Fleetwood waste plant to process household rubbish as well as industrial material
A waste processing plant in Fleetwood has been given the green light to accept household rubbish as well as the industrial material for which it already has permission.
Lancashire County Council’s development control committee approved the change to the operation of the Burn Hall waste transfer station on Venture Road in the town.
The plant currently sorts industrial waste and extracts any recyclable elements, while residual plastic material is recovered for use as solid fuel in the cement industry as an alternative to coal.
However, members heard concern from Cleveleys East county councillor Andrea Kay, who sits on the committee, and said that plastic from the facility ends up “all over Thornton and Cleveleys”.
“We’ve got two caravan parks [and] a children’s farm [nearby] – and everything has got all this plastic all over. It’s not acceptable…they should look after the environment…we all live in.
“If there [are] plastic balls that they’ve produced from their waste…all over the road, then there is something wrong. Officers from Wyre [Council] have to go out on a regular basis and tell them to clean up the muck,” said County Cllr Kay.
She added that the doors on the unit should be kept closed to prevent the plastic escaping and also to stop any smell being emitted, something which she said was also the subject of complaints from locals.
However, papers presented to the committee stated that a new air extraction and odour treatment system was installed in 2017, enabling the air volume of the building to be changed three times every hour – and so providing much better control of odour emissions.
Principal planning officer Jonathan Haine said that the measures appeared to have been “largely effective”, given that a previous planning application in relation to the site in 2014 had generated objections from those within the vicinity, whereas the change now being proposed had attracted none.
He added: “A radar device…detects when [a] vehicle approaches [and then] the doors go up, the vehicle goes in and the doors close up after it’s passed through.
“Due to the way the air ventilation system works, when the doors are open, the air gets drawn into the building, so there is no odour escape during that time – the air in the building gets vented through the [odour treatment] filters and then through the stack.”
Committee member Barrie Yates said that the contents of household waste – including nappies – basically amounted to anything that would not be put down a domestic toilet and so was a “complete move” away from the industrial waste currently being processed at the site.

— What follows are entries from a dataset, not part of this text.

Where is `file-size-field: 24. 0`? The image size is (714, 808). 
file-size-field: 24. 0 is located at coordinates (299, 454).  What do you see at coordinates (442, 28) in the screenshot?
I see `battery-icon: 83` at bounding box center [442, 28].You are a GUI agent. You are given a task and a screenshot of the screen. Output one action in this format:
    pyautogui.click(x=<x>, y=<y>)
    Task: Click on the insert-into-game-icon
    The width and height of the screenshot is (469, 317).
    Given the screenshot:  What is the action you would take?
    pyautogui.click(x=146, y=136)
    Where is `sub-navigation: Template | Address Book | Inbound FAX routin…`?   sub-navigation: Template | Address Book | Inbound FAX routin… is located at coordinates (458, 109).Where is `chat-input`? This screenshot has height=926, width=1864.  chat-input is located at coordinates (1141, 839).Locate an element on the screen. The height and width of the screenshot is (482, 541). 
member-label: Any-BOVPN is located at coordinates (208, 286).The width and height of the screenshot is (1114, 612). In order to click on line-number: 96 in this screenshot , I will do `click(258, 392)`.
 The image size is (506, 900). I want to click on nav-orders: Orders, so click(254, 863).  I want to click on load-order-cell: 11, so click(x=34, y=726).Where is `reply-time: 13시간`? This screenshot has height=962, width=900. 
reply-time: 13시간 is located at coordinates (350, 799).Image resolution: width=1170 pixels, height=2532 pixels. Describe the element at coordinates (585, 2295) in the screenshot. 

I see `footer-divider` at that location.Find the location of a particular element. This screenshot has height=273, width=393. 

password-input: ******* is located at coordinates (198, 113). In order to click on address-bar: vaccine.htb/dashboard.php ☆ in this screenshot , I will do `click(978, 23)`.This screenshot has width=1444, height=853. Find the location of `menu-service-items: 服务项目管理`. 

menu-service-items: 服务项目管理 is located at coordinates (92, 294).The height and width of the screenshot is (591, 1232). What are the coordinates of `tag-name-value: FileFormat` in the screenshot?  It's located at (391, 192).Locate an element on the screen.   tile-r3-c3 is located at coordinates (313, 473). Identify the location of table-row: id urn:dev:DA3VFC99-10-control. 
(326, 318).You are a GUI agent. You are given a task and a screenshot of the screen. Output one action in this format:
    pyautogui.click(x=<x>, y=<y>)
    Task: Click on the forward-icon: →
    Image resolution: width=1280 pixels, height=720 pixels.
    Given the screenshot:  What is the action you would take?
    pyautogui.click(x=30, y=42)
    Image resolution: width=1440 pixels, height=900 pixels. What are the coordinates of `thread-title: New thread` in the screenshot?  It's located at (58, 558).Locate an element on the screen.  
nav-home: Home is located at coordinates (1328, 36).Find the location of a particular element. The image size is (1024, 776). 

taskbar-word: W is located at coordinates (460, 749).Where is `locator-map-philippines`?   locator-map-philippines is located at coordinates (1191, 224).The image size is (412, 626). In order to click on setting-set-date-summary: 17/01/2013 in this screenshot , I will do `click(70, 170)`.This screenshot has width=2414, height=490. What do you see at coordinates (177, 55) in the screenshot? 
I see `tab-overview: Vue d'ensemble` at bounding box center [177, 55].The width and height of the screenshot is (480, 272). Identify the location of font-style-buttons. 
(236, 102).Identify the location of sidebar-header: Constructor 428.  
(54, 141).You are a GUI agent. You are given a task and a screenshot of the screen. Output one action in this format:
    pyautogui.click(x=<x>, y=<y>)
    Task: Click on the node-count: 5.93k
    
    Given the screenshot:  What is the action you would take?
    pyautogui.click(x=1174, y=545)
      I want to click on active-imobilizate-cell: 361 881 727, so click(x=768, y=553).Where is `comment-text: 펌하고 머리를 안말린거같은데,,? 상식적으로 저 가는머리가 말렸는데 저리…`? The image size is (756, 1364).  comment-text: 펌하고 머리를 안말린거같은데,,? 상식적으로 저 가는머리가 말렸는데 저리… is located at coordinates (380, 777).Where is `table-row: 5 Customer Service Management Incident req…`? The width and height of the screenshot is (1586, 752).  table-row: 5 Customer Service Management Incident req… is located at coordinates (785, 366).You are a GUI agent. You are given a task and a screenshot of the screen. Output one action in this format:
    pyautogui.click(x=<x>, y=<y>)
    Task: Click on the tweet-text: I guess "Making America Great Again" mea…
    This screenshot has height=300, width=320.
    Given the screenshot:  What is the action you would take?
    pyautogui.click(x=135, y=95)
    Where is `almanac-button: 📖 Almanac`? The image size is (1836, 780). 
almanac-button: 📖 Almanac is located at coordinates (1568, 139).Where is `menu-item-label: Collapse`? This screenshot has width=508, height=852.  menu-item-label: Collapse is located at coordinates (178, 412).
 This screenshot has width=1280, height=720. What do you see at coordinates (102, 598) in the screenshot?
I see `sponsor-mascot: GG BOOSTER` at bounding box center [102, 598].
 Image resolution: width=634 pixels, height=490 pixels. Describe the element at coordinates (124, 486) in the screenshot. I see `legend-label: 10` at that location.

However, the meeting heard that industrial rubbish could also contain the type of food waste that would be likely to form part of the new mix of material accepted by the facility – and that the plant already had an Environment Agency permit allowing for the importation of household waste. That permit also contains a condition requiring emissions to be “free from odour at levels likely to cause pollution outside of the site”.
After a lengthy debate about the operation of the doors on the unit, committee chair Matthew Maxwell-Scott warned that members were in danger of speculating “as to what might be a problem”.
“I’m not sure we’ve seen in the officers’ recommendations or the papers…that these are problems,” he added.
The application – which will not change the volume of waste treated at the plant – was approved.
The Local Democracy Reporting Service contacted site operator Lancashire Waste Recycling after the meeting for comment on the issues raised during the committee’s deliberations.